# A bank account...

• May 31st 2008, 05:05 PM
gumi
A bank account...
a bank account pays 3% interest. Suppose you invest \$2000 in such an account.
Let a(n) be the amount in the account after n years. So a1=2000+0.03*2000=2060 and a2=2060+0.03*2060=2121.80. Find a3 and a4?

Is this sequence an arithmetic sequence, geometric sequence or neither? and why?

Find a10
• May 31st 2008, 07:31 PM
james21
well i know it is not arithmetic but i'm not so sure about what exactly, and is this simple or compound interest
• May 31st 2008, 11:35 PM
Moo
Hello,

Quote:

Originally Posted by gumi
a bank account pays 3% interest. Suppose you invest \$2000 in such an account.
Let a(n) be the amount in the account after n years. So a1=2000+0.03*2000=2060 and a2=2060+0.03*2060=2121.80. Find a3 and a4?

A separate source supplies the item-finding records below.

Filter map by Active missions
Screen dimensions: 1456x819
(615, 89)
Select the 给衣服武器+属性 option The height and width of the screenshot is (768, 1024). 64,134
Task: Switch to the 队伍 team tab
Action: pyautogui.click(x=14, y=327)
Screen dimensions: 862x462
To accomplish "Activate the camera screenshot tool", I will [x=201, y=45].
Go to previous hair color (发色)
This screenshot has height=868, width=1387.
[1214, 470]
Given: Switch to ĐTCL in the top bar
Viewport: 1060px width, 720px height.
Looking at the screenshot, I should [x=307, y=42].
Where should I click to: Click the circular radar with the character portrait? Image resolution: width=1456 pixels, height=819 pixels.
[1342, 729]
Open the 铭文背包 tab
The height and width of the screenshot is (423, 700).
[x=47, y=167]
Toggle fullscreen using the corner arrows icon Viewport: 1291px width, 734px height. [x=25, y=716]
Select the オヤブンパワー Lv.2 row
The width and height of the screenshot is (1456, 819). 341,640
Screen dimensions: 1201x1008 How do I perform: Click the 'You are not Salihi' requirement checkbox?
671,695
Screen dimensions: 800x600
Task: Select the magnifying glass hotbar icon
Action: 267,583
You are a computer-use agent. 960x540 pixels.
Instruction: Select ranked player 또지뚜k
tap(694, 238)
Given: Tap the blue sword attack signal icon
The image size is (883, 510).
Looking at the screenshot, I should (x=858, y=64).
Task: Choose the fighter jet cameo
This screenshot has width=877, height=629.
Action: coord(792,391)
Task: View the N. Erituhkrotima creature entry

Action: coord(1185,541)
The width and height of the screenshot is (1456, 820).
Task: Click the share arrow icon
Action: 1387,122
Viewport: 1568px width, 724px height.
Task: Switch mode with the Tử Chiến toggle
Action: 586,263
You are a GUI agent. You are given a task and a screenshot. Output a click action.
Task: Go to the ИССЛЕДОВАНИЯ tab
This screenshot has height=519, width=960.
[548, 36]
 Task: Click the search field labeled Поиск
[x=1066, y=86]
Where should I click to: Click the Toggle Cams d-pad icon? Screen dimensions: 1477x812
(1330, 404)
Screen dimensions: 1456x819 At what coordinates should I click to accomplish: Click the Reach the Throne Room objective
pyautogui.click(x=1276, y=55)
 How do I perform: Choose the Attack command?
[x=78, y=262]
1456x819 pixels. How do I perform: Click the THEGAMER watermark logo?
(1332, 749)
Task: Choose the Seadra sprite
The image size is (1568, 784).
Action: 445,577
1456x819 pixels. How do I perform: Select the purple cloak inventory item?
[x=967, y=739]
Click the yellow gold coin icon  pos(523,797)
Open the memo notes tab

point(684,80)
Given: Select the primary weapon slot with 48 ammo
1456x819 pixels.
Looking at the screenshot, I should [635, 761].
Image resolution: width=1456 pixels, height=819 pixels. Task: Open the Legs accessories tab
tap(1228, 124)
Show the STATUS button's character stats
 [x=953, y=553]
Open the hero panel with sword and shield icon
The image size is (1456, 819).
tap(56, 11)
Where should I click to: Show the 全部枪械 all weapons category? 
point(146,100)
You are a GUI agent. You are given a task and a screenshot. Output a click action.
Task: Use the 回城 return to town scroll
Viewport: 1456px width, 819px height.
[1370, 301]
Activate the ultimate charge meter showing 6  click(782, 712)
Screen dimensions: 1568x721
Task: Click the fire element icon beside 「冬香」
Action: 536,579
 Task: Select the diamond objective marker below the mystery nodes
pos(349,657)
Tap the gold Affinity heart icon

Is this sequence an arithmetic sequence, geometric sequence or neither? and why?

Find a10

You should see it this way :

\$\displaystyle a_1=2000+0.03*2000=2000(1+0.03)=2000*1.03\$

\$\displaystyle a_2=(2000*1.03)+(2000*1.03)*0.03=(2000*1.03)(1+0.0 3)=2000*1.03^2\$

It's a geometric sequence (Wink)
• May 31st 2008, 11:37 PM
Dr Zoidburg
since a2 uses a1 in it's equation, it makes it a geometric sequence.
You can see the difference between the two here:
Arithmetic and Geometric series

It's compound interest since you're taking 3% of whatever the last total is and not just 3% of the initial amount
a3 is easy: 2121.80+0.03*2121.80 = 2185.45
You could just write it as 2121.80*1.03, or even \$\displaystyle 2000*1.03^3\$

The series is \$\displaystyle 2000*1.03^n\$ where n = years in account.